Photographing Machu Picchu in April 2011, on the 100th anniversary of the rediscovery of the Inca citadel by Hiram Bingham, required establishing a point of view and a common thread within the framework of its symbolism in contemporary Peru.

Consequently, Peru’s historic timeline was revised, focusing on the most relevant historical processes from the Inca Empire to the Republic, then correlated to Machu Picchu in today’s society. Some concepts emerged from this juxtaposition: miscommunication, icon, fragmentations, pride, and identity.

Finding a photographic sense, a way of portraying Machu Picchu, in accordance with the questions that these ideas raised, became an imperative throughout the fieldwork. Through photography, walls, rock and its joints create diverse and contradictory meanings: together they represent the quintessence of Inca architecture and national pride, while, at the same time, they reflect Peruvian society’s fragmentation.

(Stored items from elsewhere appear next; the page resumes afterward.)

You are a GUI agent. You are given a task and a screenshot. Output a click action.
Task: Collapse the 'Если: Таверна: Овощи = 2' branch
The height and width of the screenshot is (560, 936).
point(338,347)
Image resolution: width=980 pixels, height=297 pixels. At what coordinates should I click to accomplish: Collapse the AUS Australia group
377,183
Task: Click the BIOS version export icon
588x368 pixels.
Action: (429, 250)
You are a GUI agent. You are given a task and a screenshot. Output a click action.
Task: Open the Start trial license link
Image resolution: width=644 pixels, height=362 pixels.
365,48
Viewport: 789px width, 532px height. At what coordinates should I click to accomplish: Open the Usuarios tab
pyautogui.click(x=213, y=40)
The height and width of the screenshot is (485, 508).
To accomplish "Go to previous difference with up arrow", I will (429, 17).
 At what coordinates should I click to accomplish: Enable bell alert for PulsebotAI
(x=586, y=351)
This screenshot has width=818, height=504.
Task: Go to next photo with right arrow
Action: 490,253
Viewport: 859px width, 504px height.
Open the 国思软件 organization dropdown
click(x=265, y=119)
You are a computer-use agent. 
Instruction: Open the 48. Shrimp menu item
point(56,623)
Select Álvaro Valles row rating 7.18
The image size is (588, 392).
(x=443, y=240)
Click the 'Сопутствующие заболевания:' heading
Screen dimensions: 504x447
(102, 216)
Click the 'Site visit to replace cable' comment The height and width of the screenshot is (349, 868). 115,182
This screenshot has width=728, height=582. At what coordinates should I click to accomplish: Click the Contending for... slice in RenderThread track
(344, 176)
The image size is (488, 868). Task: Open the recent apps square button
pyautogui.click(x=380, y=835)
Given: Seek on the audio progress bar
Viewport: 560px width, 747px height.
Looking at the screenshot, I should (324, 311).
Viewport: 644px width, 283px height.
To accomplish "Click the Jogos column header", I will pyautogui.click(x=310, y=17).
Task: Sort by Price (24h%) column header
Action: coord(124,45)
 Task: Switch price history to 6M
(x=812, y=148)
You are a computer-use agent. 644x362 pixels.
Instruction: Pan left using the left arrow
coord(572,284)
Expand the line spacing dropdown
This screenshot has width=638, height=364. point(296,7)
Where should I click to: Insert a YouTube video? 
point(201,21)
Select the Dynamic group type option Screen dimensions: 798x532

Decontextualizing the walls in each photographic frame, seeking harmony or grouping individual photos in triptychs to obtain new rhythms and balanced compositions, manifests itself as a dichotomy: on one hand, the need to represent the icon and pride of Peruvian identity and, on the other hand, the trend toward escape, elusiveness or the lack of communication that represents us and all that we do not want to see.

Machu Picchu today is inalienable. It is, undoubtedly, a vital presence: it begins as part of a civilizatory human experience and it does not go away. It is a national symbol for Peruvians, a symbol of transversal sacredness for all, it simultaneously separates us and unites us within its joints.